Efficacious, well tolerated pan-genotypic DAA therapy is now available to patients with advanced renal disease and HCV, including those who require hemodialysis and PD. Longer term follow up is needed to determine if successful treatment in this population may prevent development of further co-morbidities and prolonged life, as has been demonstrated in other populations achieving SVR [14,15]. Currently, data in those with advanced liver disease on PD remains extremely limited.
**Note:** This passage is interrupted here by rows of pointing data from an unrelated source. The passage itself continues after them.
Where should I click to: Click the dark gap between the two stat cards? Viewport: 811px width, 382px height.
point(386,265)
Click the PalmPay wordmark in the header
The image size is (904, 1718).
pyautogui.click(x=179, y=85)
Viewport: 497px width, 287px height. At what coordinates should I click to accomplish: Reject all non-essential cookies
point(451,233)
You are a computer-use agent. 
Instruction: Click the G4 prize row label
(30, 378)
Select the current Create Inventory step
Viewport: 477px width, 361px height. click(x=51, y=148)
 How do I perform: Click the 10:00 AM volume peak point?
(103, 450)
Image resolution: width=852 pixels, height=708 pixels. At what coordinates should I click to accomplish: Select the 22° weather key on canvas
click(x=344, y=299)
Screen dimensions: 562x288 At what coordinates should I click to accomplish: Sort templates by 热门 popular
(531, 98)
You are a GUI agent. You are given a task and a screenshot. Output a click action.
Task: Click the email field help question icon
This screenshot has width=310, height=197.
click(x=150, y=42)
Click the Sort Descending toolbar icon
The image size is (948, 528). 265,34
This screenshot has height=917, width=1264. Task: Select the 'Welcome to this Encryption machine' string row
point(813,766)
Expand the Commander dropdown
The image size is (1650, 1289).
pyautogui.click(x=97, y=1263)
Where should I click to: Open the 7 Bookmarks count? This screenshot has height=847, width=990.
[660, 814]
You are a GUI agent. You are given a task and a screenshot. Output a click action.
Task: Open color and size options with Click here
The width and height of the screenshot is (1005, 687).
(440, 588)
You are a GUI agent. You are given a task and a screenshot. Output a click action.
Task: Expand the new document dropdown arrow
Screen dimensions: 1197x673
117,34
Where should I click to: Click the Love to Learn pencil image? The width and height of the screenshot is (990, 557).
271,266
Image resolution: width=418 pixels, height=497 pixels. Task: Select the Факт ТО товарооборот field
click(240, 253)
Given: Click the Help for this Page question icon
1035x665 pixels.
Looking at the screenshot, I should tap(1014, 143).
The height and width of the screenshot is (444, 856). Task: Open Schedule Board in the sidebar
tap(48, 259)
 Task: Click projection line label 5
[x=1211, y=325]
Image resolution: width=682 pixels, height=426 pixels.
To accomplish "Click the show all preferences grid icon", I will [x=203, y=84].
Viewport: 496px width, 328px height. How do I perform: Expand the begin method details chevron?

The study by Yap and colleagues [13] does show that treatment can be successful in this particular population and a follow up report regarding longer term outcomes in this population will be valuable as well as future studies with larger PD populations. Given that PD is a modality that has gained significant traction in both Asia and in the USA over the years with comparable outcomes to hemodialysis, it is imperative to better understand the efficacy of DAAs and treatment risk in this population.